User Profile

I've developed a Java application for ad hoc distribution, not intended for the Apple Store. Using the jpackage utility and the parameters... --mac-sign --mac-signing-keychain --mac-signing-key-user-name ...I'm able to point the software to a signing certificate. My problem is that jpackage requires a certificate with a "Developer ID Application" type/prefix, and I'm not authorized to create a certificate of this type, as "This operation can only be performed by the account holder." I thought it might be sufficient to create a "Distribution" certificate, since this allows a developer to "Sign your iOS, iPadOS, macOS, tvOS, watchOS, and visionOS apps for release testing using Ad Hoc distribution or for submission to the App Store." However, there doesn't appear to be any way to get jpackage to accept anything other than a "Developer ID Application" -prefixed certificate. I gather from this, and the fact that the Developer ID Application certificate is described as "This certificate is used to code sign your app for distribution outside of the Mac App Store," that this is the only type of "legitimate" security certificate Apple will accept when launching out-of-store apps.

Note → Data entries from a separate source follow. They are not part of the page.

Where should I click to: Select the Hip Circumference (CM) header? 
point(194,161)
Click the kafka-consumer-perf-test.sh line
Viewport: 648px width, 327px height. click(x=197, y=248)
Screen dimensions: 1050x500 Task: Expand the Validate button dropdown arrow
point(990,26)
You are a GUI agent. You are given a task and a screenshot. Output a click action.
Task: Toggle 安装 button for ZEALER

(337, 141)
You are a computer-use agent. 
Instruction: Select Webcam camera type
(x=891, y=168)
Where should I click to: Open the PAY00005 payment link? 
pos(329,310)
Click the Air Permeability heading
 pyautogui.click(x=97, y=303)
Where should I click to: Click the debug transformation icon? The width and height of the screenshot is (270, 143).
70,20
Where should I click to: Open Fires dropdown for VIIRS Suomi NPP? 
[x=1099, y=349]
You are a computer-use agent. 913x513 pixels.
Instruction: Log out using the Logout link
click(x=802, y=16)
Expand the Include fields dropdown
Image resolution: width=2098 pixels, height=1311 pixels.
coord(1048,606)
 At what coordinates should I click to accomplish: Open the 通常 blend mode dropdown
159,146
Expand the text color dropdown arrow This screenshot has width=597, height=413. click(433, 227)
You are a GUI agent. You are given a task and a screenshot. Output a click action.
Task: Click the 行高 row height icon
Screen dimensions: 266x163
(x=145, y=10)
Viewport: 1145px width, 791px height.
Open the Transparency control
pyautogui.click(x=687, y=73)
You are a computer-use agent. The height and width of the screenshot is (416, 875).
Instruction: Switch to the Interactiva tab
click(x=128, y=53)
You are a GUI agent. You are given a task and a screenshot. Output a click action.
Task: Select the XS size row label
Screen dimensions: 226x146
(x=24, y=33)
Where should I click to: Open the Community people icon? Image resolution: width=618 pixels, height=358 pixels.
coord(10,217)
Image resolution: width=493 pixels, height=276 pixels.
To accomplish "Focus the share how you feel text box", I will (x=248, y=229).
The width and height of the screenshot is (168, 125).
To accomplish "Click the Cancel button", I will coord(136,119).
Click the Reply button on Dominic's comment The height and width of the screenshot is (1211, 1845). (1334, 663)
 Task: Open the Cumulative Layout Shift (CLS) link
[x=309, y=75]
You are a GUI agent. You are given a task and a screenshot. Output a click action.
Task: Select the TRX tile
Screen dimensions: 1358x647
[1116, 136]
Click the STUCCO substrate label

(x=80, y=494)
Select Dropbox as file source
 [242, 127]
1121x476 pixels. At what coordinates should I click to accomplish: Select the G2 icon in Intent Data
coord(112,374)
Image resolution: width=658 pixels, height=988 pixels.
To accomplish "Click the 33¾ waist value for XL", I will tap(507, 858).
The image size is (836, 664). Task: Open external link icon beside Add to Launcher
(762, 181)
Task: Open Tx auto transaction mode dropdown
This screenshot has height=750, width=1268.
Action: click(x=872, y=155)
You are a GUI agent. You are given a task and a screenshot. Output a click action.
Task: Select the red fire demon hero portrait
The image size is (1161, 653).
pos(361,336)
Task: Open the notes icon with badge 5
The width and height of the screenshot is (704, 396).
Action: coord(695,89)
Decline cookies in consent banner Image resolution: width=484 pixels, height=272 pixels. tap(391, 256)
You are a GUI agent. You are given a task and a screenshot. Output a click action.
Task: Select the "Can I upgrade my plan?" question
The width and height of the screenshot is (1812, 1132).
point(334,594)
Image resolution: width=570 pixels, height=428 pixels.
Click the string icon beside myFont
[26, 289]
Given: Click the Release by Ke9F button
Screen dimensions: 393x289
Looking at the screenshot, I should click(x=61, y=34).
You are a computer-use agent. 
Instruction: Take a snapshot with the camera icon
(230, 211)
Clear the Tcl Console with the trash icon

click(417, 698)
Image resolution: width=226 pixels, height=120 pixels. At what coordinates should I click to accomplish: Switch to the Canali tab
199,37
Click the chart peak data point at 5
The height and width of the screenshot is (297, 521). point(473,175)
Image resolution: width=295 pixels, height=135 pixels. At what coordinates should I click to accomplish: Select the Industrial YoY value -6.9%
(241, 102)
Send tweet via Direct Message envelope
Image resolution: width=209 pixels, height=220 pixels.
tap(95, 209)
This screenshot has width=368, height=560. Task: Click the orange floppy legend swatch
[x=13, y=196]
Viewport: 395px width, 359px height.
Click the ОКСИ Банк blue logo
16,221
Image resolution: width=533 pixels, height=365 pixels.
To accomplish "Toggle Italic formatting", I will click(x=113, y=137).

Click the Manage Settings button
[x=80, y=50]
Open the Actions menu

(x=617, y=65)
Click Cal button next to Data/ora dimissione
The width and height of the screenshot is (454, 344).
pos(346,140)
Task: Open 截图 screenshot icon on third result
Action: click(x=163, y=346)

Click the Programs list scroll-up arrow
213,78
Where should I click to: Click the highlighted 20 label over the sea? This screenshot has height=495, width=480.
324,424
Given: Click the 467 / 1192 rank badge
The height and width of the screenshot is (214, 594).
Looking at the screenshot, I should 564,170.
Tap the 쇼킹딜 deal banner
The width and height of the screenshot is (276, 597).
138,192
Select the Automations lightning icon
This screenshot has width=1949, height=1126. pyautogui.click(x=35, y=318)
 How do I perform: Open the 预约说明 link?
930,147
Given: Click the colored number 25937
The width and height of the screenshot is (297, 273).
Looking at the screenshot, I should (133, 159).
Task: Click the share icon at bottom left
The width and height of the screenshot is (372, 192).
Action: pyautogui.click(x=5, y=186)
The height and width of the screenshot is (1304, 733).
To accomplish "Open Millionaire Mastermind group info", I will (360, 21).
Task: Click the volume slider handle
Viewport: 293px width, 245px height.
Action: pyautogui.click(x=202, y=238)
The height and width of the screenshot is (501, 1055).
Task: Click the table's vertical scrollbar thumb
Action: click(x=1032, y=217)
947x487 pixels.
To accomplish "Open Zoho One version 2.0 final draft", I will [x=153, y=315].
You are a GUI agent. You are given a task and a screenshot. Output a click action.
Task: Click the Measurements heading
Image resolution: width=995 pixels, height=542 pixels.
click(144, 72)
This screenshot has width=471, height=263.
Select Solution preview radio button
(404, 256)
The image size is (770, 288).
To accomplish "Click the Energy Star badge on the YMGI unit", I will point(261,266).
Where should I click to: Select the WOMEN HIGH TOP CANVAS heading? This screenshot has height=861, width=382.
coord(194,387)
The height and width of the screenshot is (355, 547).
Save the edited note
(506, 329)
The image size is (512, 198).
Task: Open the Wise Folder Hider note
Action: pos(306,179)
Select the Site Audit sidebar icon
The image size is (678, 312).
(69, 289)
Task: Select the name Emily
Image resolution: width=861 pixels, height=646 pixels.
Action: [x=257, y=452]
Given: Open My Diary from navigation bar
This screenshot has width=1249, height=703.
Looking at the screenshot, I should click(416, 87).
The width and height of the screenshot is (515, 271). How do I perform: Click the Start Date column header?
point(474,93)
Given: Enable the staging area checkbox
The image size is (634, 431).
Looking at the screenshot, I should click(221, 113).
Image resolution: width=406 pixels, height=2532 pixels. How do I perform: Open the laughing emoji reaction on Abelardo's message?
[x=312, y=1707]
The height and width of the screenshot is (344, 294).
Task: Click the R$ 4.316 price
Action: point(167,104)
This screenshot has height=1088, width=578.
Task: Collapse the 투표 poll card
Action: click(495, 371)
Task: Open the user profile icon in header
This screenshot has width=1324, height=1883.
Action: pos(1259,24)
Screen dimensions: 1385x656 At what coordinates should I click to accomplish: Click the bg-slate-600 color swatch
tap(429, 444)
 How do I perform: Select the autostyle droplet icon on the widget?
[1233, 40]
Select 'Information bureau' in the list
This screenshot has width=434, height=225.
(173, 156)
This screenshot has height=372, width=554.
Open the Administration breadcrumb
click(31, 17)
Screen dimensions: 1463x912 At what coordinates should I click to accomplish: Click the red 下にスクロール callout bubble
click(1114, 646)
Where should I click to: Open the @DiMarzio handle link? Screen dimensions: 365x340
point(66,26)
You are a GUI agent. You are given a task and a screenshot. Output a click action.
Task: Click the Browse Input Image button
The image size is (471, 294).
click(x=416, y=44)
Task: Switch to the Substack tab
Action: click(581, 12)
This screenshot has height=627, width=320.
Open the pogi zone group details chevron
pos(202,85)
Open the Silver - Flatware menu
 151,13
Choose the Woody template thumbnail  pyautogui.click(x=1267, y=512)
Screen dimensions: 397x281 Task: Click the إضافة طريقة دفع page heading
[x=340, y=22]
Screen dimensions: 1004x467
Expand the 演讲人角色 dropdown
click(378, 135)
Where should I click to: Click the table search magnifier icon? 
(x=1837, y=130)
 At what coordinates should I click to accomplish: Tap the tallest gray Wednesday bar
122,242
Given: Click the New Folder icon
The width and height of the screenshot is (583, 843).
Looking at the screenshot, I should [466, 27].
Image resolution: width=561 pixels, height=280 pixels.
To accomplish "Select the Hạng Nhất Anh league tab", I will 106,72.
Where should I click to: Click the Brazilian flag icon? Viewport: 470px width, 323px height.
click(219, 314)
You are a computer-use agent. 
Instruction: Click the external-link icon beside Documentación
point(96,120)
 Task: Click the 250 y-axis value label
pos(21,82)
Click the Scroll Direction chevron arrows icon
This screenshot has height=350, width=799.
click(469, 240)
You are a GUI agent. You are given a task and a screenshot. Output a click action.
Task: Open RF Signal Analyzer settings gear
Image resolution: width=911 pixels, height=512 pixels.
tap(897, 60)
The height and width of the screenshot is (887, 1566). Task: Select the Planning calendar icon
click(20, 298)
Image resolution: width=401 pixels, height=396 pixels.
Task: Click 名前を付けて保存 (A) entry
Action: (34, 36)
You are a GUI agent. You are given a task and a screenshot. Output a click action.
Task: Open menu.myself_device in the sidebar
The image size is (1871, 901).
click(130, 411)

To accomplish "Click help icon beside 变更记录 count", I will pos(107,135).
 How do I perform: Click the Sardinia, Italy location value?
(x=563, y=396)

I'm not certain of this, however, and I'd like to be certain before pestering my client about it. My questions are: Is a "Developer ID Application" certificate specifically required, or can I sign the app using, e.g., a "Distribution" certificate without issues? If a "Developer ID Application" certificate is required, is it possible for my client (the "Account Holder") to grant me access to download it and use it? If a "Developer ID Application" certificate is required, what exactly is a "Distribution" certificate good for? Why isn't it sufficient to distribute software? If I can sign the app using a Distribution certificate, is there a way to force jpackage to do this, or do I have to it manually using, e.g., codesign ex post facto? Note that this issue has cropped up before on this thread, but the developer there ultimately found his developer ID certificate and the discussion was abandoned before any answers were forthcoming.